What is being asked> Copy word for word the part of the passage below on localized 3D point-cloud editing, from "Highlights & Insights" to "no additional training.".

Variant (l-ShapeTalk) CLIP Sim↑ CLIP Dir↓ GD↓ CD↓ FPD↓ l-GD↓
Inpaint-E Only (w/o coordinate blending) 0.26 1.01 1.31 0.12 73.45 0.39
\(t_r=T\) (blending at every step) 0.25 1.01 0.92 0.13 102.52 0.14
Ours (\(t_r=20\)) 0.27 0.99 0.29 0.04 13.51 0.05
  • Coordinate blending is critical: Removing coordinate blending (Inpaint-E Only) raises GD from 0.29 to 1.31 (4.5×) and l-GD from 0.05 to 0.39 (7.8×), indicating a severe degradation in identity preservation.
  • The transition timestep \(t_r\) matters: Setting \(t_r=T\) (blending at every step) causes the model to remain "blind" to the edited region, yielding the worst FPD (102.52 vs. 13.51) and visible artifacts, as the inference procedure deviates substantially from the training distribution.
  • \(t_r=20\) is the sweet spot: The first 44 steps of pure reconstruction establish a shape prior for the edited region; the subsequent 20 steps perform inpainting with blending, balancing identity preservation and editing flexibility.

Highlights & Insights

  • Reformulating localized 3D editing as inpainting draws naturally on the paradigm of 2D Blended Diffusion and extends it elegantly to 3D point clouds.
  • Inversion-free coordinate blending: By decomposing inference into reconstruction and inpainting branches, the method entirely circumvents the unreliable inversion process in 3D, requiring no additional training.
  • Clever reconstruction training trick: Occasionally replacing inputs with a complete point cloud paired with an empty prompt during training endows the model with reconstruction capability, which is the fundamental prerequisite for coordinate blending at inference time.
  • Data construction pipeline: Part extraction via LLaMA 3 → segmentation via PointNet → construction of the l-ShapeTalk subset constitutes a reusable pipeline for other localized editing tasks.
  • FPD drops from 217–488 to 13.5; GD and l-GD improve by over 75%, representing substantial quantitative gains; a 75% user preference further corroborates the method's effectiveness.

Data provided>

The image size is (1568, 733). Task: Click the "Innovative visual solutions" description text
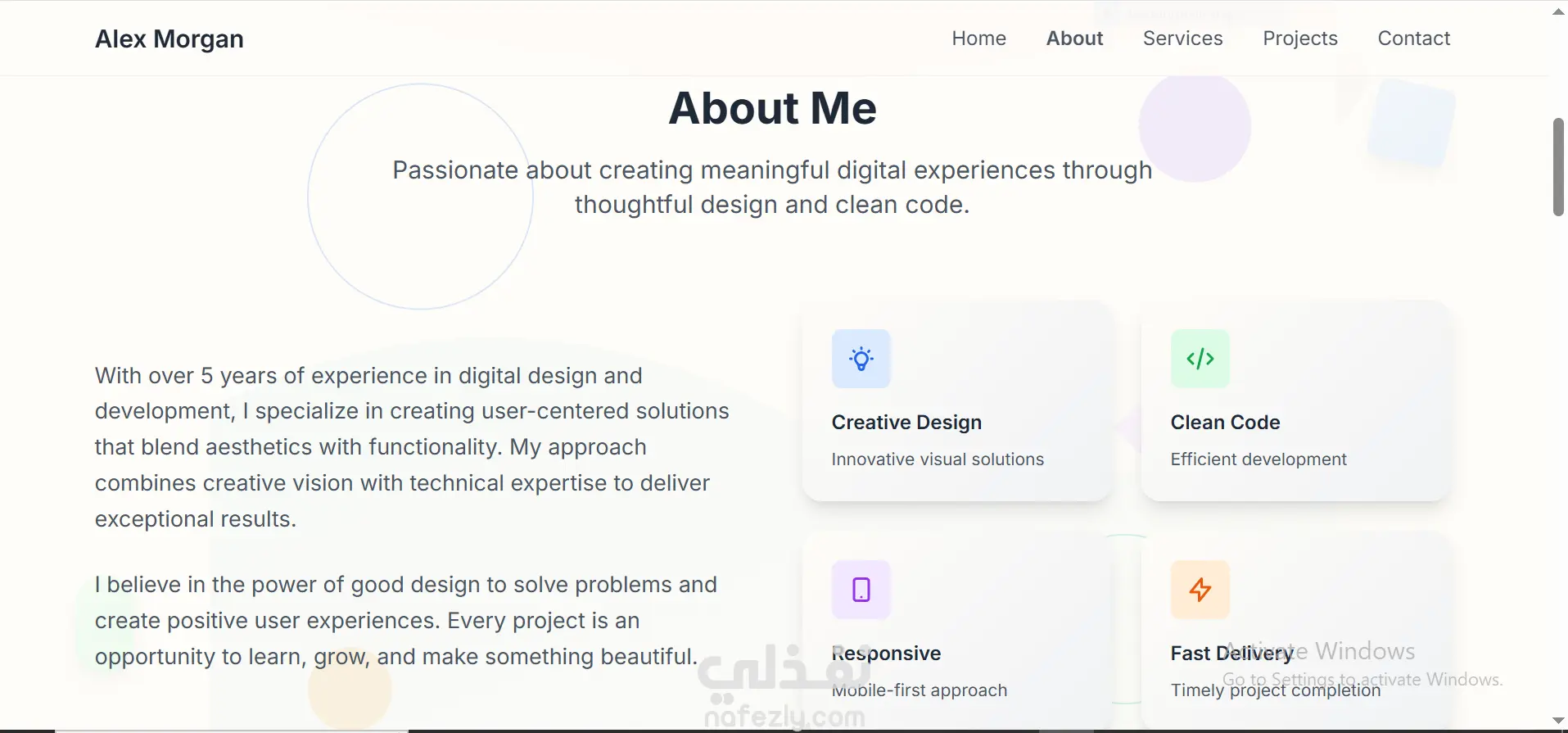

Exercise answer>
Highlights & Insights

  • Reformulating localized 3D editing as inpainting draws naturally on the paradigm of 2D Blended Diffusion and extends it elegantly to 3D point clouds.
  • Inversion-free coordinate blending: By decomposing inference into reconstruction and inpainting branches, the method entirely circumvents the unreliable inversion process in 3D, requiring no additional training.